The Nuggets are filled with players such as Afflalo — those looking for that signature season: JaVale McGee and Danilo Gallinari are coming off serious injuries, Kenneth Faried and Ty Lawson have had their moments, while Wilson Chandler, Randy Foye, and JJ Hickson are also contributors.
“Obviously the depth and talent on our team is unquestioned but it won’t serve you any good unless you’re focused and you’re harnessing it the right way,” Afflalo said. “When they say ‘superstar’ it has a lot to do with media attention. We have some very, very good players and guys who are still continuing to improve. That means everything.”

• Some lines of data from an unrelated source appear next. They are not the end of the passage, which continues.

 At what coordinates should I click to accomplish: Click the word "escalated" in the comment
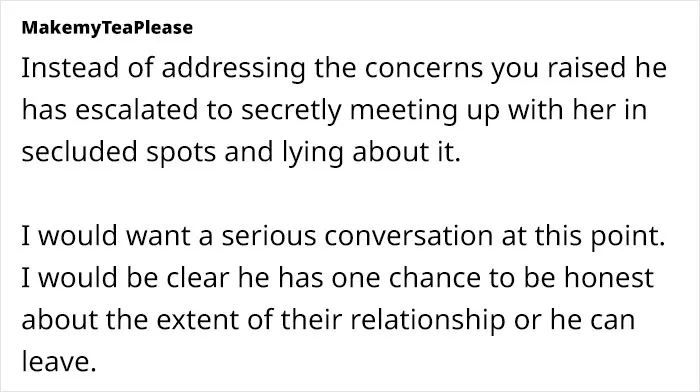click(136, 110)
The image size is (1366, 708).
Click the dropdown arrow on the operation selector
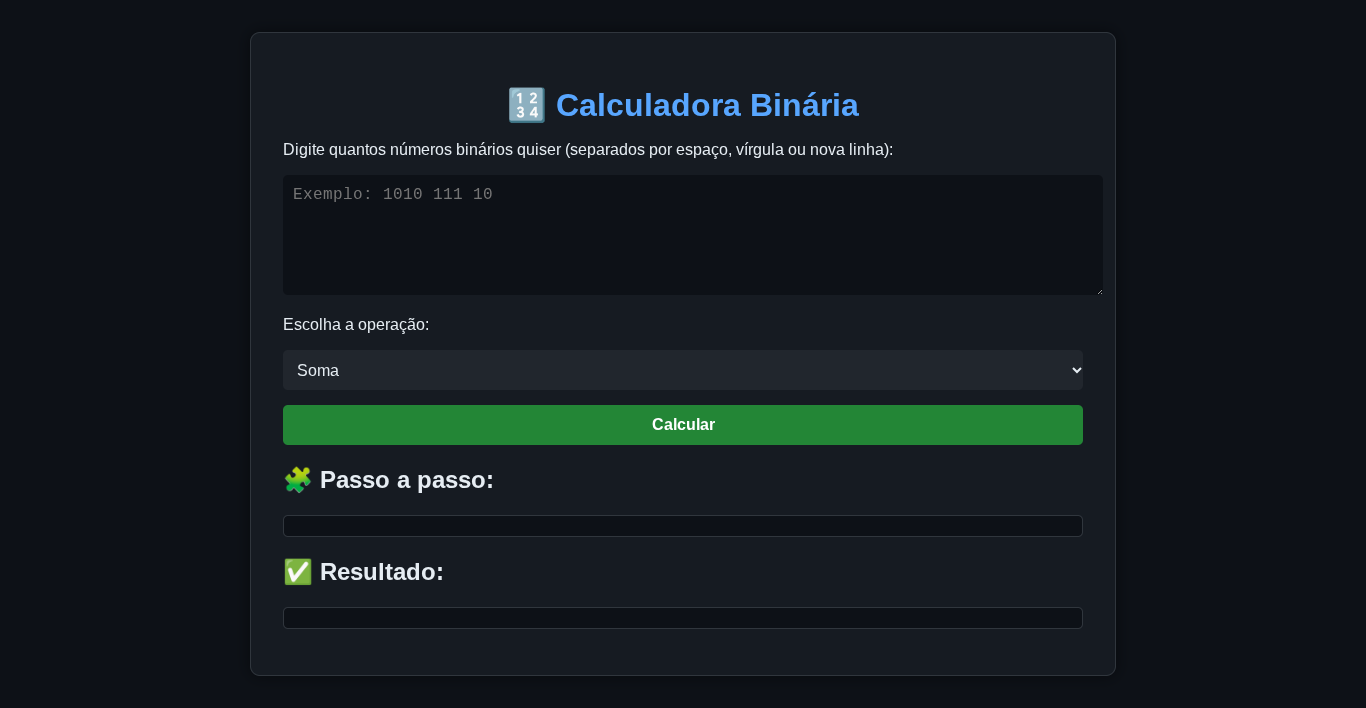point(1076,370)
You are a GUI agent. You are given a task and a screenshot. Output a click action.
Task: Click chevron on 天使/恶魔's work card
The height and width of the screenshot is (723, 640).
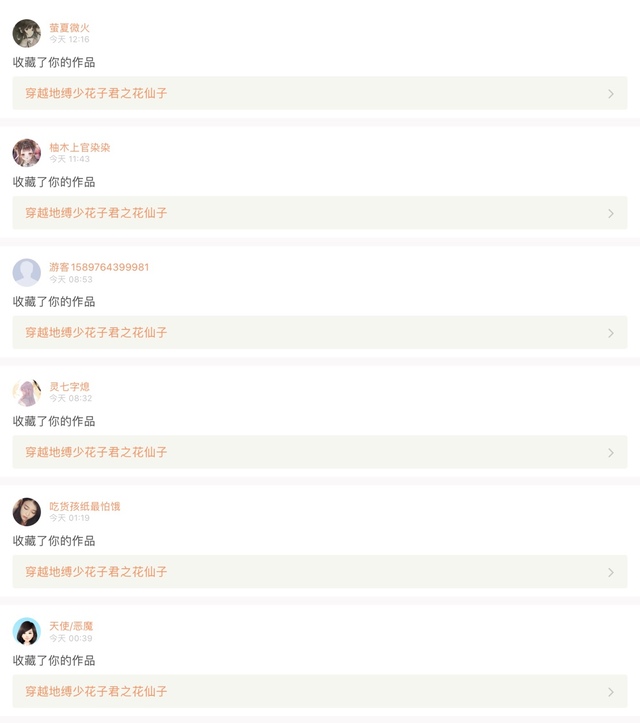pos(611,692)

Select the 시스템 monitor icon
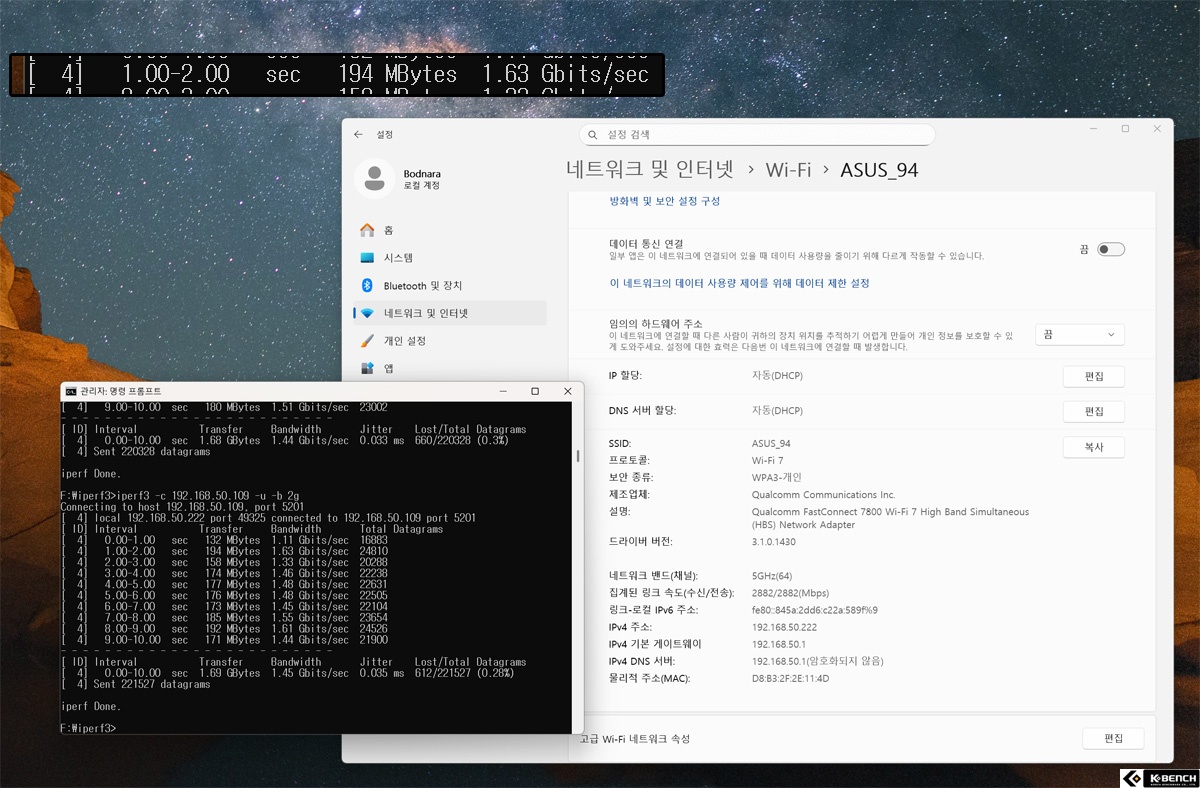click(x=367, y=258)
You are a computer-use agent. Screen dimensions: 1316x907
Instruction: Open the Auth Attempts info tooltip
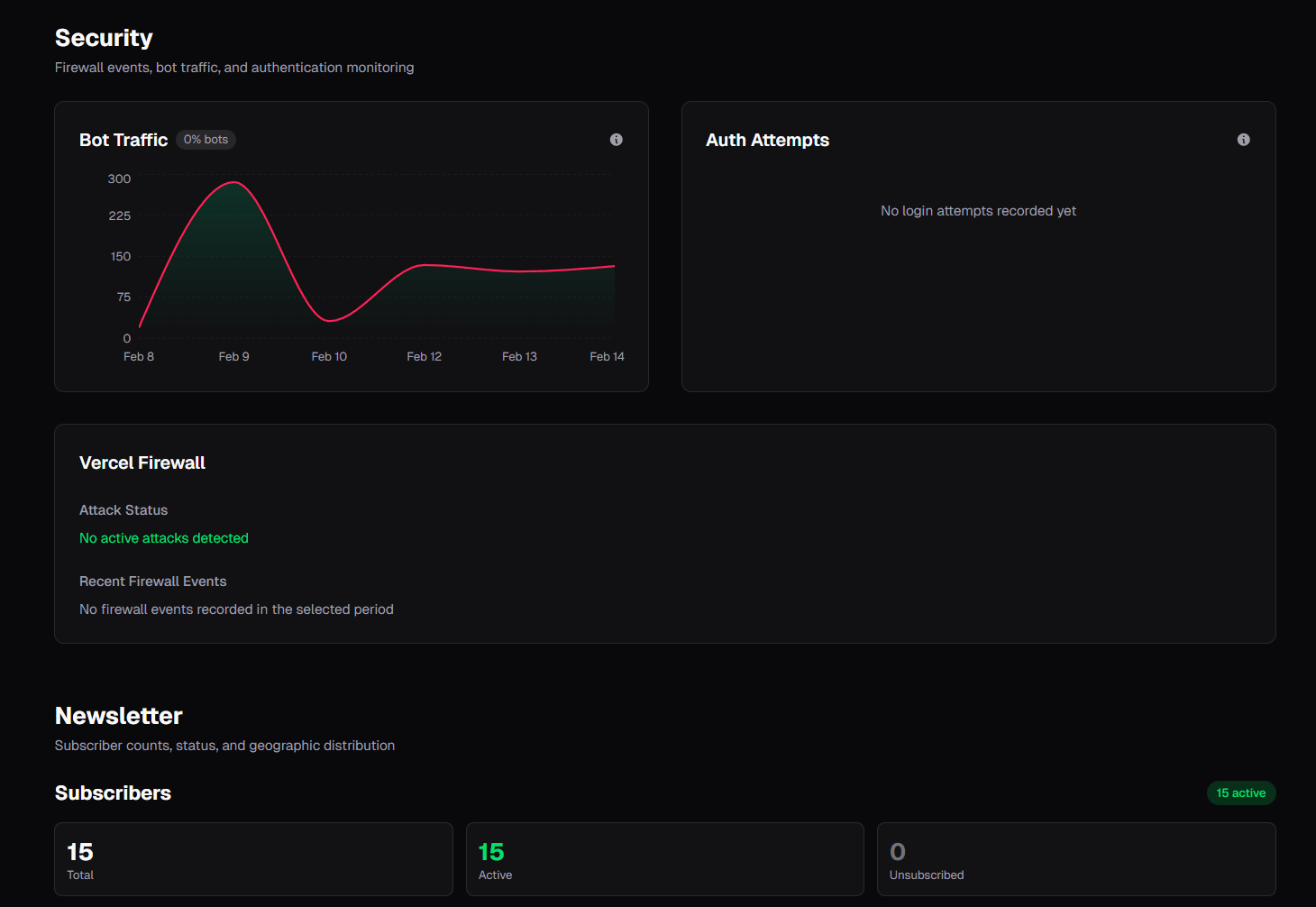(1243, 140)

Former Celtic MarShon Brooks, who also played with the Lakers and Warriors last season, is expected to a sign with Olympia Milano in Italy. Brooks, who played with the Sacramento Kings during summer league, has bounced around since the Celtics acquired him from Brooklyn in the Paul Pierce deal . . . The Heat have attempted to give wayward players chances in the past and did again this week by signing former Pacers first-round pick Shawne Williams. Williams started 13 games for the Lakers last season before being waived in January. He has skills but never reached his potential because of a series of offcourt issues . . . The Celtics still have not made decisions on Mike Moser and Colton Iverson, who are seeking training-camp invitations. Moser, a rookie from Oregon, was one of the more impressive players in the Orlando Summer Pro League . . . Celtics forward Jared Sullinger is in China as part of an NBA program to conduct clinics and promote good health. Sullinger said he was working to get himself into better condition so he can play more minutes in the fourth quarter . . . With the injury to Paul George, free agent forward Shawn Marion is apparently pondering contract offers from the Pacers as well as the Cavaliers. Marion, 36, could be an immediate starter with Indiana, replacing George. Marion was squeezed out of Dallas after the Mavericks made a series of trades and signings . . . After he serves his four-game suspension for pleading guilty to weapons charges, Raymond Felton is hoping to resurrect his career in Dallas after a nightmarish season with the Knicks last season. Felton is likely to start for Dallas . . . Former NBA star Tim Hardaway Sr. has accepted an assistant coaching position in Detroit from former Heat coach Stan Van Gundy. Hardaway had previously been a scout with the Heat but now gets a long-awaited chance to coach. . . . The free agency period could reach into September because the Kevin Love deal has affected the market. Players such as Jameer Nelson and Andray Blatche remain unsigned and the restricted free agent status of Eric Bledsoe and Greg Monroe has yet to be resolved.